**WHAT THE EXERCISE ASKS**
List every function name beginning with "mysql_" that is called in the forum thread on debugging a database query.

**EXCERPTED PASSAGE**
^^^^^^^^
Not sure how all of that got generated...but it seems like information like this could be really usefull in the future. If you could...can you explain more Justin;)
Thanks alot for this!
Clifford
I have added the new lines and some comments that we will show when we run this again, so you can see exactly what is coming from where.
This is *very* useful for trouble shooting, because you can normally get right to the issue.
if (isset($_GET['rowID'])) {
$rowID = $_GET['rowID'];
// Show what row we have stored in the $rowID, so we can verify the row exists and has information stored in it in the actual database.
echo "This is the rowID we are trying to select from the database: $rowID <br>";
// SQL information
$db = mysql_connect('mysql.yourhost.com', 'YourUserName', 'YourPass');
// Basically, checking to make sure that there is nothing odd happening...
echo "Make sure we have a resource for connecting to the database: $db <br>";
mysql_select_db('YourDataBase',$db) or die ( mysql_error() . "\n" );
// ADDED: changed this line to * all, to make sure it is not some silly spacing issue or col names.
$query = "SELECT * FROM employee WHERE rowID='$rowID'";
// Show what we are asking the database for, if this does not match a proper SQL query, or if there is not a table, row, or information entered that we are asking for, we will get no results.
echo "This is the actual query we are using to get the information from the database: $query <br>";
$result = mysql_query($query);
// Again, basically, checking to make sure that there is nothing odd happening...
echo "Make sure this is registered as a valid resorce ID: $result <br>";
// New Line: Select the array that the query should produce, if this line is empty, then we know we have made the connection to the wrong place in the database or there is no information stored in the database row we are selecting.
$result2 = mysql_fetch_array($result);
echo "This is what we have stored as results, after making the query: ";
print_r($result);
echo "<br>";
From what you posted last, it looks to me like you are fine with the connection, but there is no information in the database in the row you are requesting... I would double check the query against the database EG is there information in row 1 of the database, or is that an empty row, with only the number set?
You might also use your database admin interface, and add a row, make note of the number and then change to this line:
$query = "SELECT first, last, id, dept FROM employee WHERE rowID='2'";
Obviously 2 would be whatever row number you just added.
Hope this is more clear & that I haven't missed too much. I am very visual, so when I try to answer questions here sometimes it's an effort to try not to leave too much out =)
^^^^^^^^
**PROVIDED MATERIAL**
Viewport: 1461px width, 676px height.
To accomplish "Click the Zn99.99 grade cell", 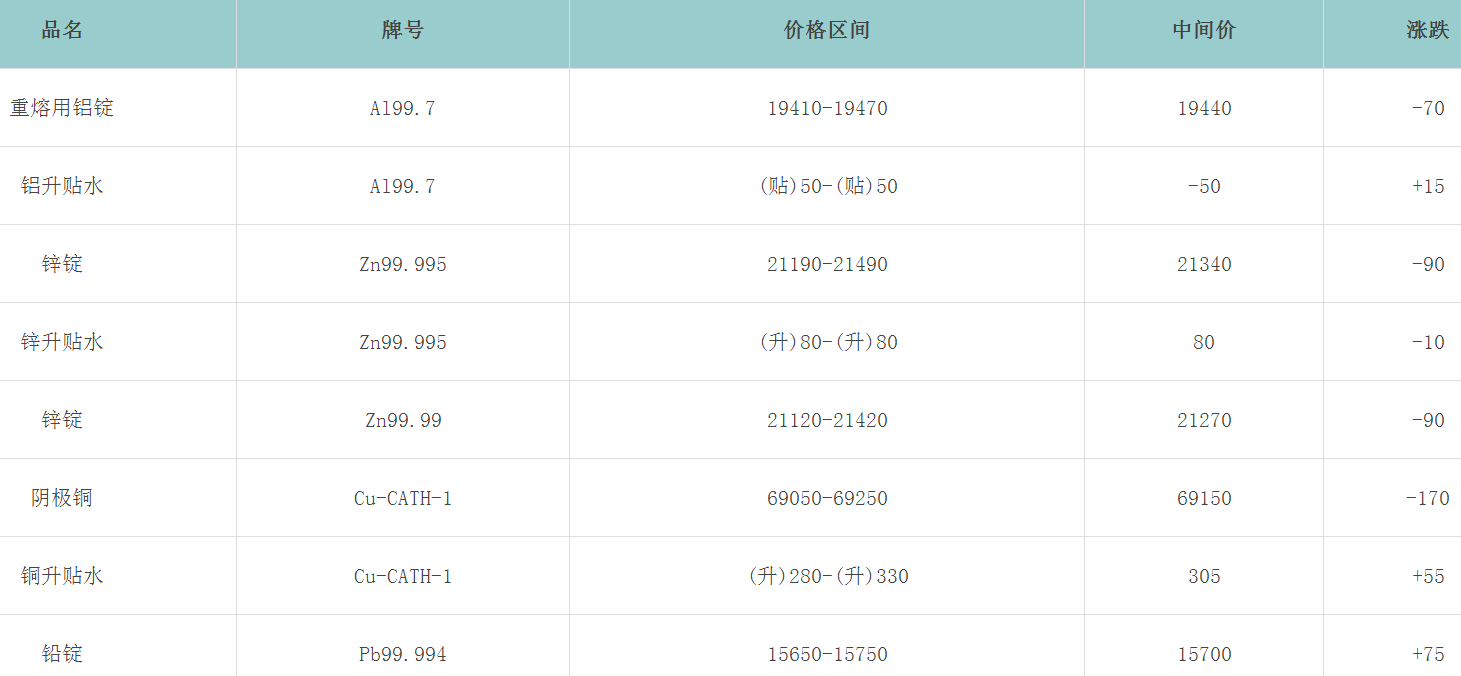I will tap(403, 420).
^^^^^^^^
**REPLY**
mysql_connect, mysql_select_db, mysql_error, mysql_query, mysql_fetch_array